September 23, 2008 – Results of the SADHART (Safety and Efficacy of Sertraline for Depression in Patients with CHF) clinical trial were presented yesterday at the 12th Annual Scientific Meeting of the Heart Failure Society of America (HFSA) in Toronto, presenting evidence of how treatment can improve depression and morbidity in heart failure.
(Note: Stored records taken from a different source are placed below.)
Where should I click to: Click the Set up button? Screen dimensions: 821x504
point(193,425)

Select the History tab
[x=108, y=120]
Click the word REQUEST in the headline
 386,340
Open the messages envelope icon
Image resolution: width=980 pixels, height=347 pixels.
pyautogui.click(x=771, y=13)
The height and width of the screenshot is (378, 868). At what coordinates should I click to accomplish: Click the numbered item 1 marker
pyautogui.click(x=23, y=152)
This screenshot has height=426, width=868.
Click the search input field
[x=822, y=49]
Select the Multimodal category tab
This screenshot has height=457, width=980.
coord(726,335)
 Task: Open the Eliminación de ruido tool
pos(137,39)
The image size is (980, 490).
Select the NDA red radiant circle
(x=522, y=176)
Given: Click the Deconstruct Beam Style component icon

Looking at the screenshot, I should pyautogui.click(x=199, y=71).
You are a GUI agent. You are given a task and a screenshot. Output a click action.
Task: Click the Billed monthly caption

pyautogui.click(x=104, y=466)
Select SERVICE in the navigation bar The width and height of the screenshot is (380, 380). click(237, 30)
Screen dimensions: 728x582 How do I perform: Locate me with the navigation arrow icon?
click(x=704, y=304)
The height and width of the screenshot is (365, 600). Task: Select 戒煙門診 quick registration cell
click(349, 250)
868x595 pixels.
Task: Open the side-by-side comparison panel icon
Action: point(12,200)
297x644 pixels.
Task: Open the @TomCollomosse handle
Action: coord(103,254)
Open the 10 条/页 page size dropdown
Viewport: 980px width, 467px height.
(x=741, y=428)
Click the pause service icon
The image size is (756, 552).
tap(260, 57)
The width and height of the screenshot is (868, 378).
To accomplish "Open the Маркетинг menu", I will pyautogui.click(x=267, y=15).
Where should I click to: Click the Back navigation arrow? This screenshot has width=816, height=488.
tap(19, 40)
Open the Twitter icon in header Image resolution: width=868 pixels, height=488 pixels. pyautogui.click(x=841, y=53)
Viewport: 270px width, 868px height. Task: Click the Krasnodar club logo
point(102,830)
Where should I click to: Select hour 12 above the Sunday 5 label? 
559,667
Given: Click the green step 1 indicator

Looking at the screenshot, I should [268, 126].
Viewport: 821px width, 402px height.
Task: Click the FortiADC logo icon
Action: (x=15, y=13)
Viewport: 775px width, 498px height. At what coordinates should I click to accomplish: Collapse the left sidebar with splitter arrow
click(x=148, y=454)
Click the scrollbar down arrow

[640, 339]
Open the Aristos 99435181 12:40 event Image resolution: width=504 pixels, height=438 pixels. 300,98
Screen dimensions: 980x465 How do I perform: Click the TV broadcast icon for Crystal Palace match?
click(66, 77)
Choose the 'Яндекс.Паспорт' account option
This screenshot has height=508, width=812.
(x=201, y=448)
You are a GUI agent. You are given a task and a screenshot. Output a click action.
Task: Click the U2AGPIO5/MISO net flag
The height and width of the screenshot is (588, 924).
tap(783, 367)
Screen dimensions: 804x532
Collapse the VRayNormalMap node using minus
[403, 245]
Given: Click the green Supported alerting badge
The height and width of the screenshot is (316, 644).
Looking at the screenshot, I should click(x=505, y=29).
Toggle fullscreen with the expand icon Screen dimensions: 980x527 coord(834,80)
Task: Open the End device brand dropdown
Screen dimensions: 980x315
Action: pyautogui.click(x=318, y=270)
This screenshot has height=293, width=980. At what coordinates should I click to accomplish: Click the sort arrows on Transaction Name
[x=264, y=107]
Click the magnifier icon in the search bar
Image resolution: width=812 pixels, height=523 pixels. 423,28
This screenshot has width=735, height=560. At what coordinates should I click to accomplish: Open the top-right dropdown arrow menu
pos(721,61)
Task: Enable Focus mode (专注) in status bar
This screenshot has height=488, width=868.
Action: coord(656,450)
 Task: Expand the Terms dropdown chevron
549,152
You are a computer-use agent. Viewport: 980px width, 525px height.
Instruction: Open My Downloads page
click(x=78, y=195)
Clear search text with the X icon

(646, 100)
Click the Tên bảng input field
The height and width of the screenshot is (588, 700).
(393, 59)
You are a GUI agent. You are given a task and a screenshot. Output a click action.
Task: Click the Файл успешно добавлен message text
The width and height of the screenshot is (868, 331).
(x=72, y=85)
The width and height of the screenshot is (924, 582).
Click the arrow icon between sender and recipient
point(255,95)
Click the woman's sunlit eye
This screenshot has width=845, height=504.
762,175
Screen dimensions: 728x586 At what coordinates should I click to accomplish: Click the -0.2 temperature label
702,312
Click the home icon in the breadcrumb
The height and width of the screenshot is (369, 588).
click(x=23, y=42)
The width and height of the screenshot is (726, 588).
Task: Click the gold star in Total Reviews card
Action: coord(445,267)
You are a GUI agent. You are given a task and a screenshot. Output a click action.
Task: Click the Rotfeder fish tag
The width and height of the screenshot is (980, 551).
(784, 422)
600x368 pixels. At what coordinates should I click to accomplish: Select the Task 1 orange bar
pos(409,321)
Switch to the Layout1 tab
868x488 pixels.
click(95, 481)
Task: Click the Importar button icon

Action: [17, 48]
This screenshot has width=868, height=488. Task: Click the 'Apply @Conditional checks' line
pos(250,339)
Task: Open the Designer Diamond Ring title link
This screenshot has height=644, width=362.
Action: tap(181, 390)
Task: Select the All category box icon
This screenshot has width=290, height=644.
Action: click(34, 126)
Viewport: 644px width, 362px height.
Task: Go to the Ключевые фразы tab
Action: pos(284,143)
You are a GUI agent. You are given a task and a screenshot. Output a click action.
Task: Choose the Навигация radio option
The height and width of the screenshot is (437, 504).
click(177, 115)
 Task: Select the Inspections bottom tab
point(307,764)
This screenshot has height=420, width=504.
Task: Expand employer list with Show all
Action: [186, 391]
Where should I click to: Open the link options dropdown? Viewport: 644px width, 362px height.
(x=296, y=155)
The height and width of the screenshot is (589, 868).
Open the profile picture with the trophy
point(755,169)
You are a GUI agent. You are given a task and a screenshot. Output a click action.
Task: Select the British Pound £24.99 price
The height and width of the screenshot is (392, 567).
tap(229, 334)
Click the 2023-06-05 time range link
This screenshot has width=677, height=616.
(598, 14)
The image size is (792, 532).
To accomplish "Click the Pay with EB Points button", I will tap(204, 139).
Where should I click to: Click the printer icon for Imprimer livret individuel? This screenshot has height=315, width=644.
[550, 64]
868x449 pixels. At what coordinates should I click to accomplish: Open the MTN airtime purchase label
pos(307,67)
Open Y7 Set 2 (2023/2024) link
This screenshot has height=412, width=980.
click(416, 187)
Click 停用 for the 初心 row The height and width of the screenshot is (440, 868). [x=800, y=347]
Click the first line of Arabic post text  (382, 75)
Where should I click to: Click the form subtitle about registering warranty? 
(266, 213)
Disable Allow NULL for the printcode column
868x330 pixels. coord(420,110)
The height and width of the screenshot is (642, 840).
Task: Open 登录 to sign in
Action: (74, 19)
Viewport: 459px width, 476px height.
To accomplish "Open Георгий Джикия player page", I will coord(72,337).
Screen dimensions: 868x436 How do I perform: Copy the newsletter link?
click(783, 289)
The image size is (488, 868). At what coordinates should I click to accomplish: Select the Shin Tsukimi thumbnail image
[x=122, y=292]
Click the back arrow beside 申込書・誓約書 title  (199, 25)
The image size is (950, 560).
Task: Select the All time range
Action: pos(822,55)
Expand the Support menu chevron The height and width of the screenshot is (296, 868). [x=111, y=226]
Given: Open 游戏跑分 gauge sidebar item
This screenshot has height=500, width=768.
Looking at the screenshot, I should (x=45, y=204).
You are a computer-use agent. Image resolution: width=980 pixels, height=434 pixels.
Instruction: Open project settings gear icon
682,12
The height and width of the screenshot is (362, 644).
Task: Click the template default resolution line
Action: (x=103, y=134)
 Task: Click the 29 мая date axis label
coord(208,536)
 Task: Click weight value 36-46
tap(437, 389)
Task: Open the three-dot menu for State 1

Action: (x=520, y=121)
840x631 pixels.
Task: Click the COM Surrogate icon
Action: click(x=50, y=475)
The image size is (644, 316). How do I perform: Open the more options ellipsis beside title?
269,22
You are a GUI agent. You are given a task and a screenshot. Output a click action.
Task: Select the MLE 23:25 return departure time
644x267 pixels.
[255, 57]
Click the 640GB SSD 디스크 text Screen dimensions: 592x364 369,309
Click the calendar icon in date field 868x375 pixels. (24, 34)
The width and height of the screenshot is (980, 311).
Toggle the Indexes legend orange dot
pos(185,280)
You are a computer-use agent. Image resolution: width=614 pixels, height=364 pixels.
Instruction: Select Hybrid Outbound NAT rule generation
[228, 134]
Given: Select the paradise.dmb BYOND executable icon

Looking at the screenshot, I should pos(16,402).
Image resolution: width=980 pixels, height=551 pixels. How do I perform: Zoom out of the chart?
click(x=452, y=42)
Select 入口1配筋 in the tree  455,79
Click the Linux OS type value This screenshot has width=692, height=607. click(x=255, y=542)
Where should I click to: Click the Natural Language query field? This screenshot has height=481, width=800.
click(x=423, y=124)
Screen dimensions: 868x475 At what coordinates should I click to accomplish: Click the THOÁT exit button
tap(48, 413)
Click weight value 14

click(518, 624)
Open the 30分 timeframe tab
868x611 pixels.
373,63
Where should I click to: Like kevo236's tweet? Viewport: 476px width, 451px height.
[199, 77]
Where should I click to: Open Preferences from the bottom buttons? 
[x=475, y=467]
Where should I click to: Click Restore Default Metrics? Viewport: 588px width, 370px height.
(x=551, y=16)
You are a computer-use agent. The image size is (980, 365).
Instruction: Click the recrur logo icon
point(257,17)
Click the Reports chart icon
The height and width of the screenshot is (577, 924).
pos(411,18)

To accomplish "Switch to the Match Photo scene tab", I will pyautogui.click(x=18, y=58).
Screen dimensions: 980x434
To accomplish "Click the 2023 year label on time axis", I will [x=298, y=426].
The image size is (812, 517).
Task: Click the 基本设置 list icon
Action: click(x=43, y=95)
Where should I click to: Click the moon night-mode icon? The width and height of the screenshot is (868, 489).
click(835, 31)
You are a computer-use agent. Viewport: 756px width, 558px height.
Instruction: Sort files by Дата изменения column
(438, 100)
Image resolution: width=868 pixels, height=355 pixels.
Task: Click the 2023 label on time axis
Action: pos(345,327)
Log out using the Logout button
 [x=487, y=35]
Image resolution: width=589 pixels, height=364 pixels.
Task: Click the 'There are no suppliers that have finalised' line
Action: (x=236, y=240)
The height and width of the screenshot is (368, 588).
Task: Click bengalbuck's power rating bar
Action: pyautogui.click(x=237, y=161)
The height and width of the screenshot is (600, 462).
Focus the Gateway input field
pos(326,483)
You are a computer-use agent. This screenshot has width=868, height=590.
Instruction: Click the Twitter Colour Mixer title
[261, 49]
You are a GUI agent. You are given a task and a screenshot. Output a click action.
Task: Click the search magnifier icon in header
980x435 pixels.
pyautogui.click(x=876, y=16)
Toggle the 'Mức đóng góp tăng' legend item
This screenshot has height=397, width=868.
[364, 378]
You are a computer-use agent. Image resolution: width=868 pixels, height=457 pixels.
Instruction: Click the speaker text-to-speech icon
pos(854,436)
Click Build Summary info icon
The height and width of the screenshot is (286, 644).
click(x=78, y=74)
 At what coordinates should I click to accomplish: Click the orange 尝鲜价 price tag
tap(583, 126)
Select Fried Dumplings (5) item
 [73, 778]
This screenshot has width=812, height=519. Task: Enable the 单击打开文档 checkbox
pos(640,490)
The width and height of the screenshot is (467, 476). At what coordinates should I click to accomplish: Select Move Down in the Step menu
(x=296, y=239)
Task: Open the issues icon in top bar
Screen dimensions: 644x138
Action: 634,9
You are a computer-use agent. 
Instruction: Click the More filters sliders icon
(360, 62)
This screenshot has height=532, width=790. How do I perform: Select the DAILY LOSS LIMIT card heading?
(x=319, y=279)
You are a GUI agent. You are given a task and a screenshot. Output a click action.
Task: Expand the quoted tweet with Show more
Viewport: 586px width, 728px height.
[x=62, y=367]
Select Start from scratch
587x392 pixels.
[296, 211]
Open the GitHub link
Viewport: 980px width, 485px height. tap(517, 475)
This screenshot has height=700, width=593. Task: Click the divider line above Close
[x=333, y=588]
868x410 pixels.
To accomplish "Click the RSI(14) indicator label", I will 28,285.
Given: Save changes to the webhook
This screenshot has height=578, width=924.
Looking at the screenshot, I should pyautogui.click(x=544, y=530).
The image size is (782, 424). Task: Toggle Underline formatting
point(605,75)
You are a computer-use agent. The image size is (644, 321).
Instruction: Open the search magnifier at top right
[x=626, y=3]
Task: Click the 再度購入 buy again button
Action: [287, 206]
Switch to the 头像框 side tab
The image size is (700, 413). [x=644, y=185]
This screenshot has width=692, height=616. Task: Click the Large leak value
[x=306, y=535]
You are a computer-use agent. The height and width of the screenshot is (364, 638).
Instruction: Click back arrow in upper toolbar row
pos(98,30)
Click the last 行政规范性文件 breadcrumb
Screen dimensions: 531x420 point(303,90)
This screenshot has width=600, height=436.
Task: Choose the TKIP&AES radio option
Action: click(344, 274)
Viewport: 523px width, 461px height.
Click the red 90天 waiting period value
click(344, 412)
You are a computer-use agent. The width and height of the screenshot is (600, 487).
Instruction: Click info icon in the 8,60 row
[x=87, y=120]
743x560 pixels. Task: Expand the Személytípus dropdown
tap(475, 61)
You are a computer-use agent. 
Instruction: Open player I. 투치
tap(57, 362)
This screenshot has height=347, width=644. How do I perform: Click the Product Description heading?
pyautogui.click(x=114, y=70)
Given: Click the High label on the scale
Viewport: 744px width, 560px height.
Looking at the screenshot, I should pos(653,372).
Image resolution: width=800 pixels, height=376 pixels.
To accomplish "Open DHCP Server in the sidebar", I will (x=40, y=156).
Christopher O'Connor, M.D., (professor of medicine and director, Duke Heart Center, Duke University) highlighted the results of treating patients who suffer from heart failure and depression with the drug Sertraline, which is a selective serotonin-reuptake inhibitor (SSRI) anti-depressant with psycho-supportive therapy. It was used to evaluate the effectiveness in improving mood disorders, and the results also showed a decrease in mortality with heart failure patients.
"For years, the only anti-depressive treatments were in the form of tricyclics, which were associated with instances of sudden death and arrhythmias in patients being treated for both chronic heart failure and mood disorders," said Barry Greenberg, M.D., HFSA president, and professor of medicine, and director, Advanced Heart Failure Treatment Program, University of California, San Diego. "Finding a safe and effective means to treat depression and lower the fatality rates in heart failure patients would mark a major advancement for the medical community, and bring relief and a renewed hope for cardiology patients."
Dr. O'Connor explained that the trial was designed to test the hypothesis that heart failure patients treated with Sertraline plus psycho-supportive therapy will have an improvement in symptoms of depression and a lower rate of mortality and cardiovascular events as compared to psycho-supportive therapy alone. This larger trial was in response to a similar trial, which had showed promising results that Sertraline not only proved to be safe and effective, but tended to reduce morbidity and mortality and improve depression in heart failure patients. This larger trial SADHART was a randomized, double-blind, placebo-controlled study that investigated the use of Sertraline as an effective way to treat patients who presented as having a major depressive disorder (MDD) and a diagnosis of heart failure. The trial, sponsored by the National Institute of Mental Health, studied a population of 500 men and women 45 years of age or older who were randomized to Sertraline or placebo group for a 12-week acute treatment phase. All patients were followed for six months. Quality of life and physiologic parameters, as well as pro-inflammatory and HF biomarkers were also obtained.
"Sertraline has a very favorable pharmacological profile, in terms of adverse reactions with other drugs, which is crucial because heart failure patients often take up to 12 different medications. Our study aims to test whether depression, which has been an ongoing topic of research since the 1920s, can be greatly reduced through the use of SSRI's like Sertraline or by psycho-supportive therapy," said Dr. O'Connor, who added that patients with heart failure and depression are twice as likely to die from cardiac complications than patients who suffer from heart failure. "We hope that this presentation demonstrates the importance of identifying and treating depression in heart failure patients must continually be examined. We hope to soon conduct similar trials to SADHART, but with a long-term period of follow-up in similar study populations."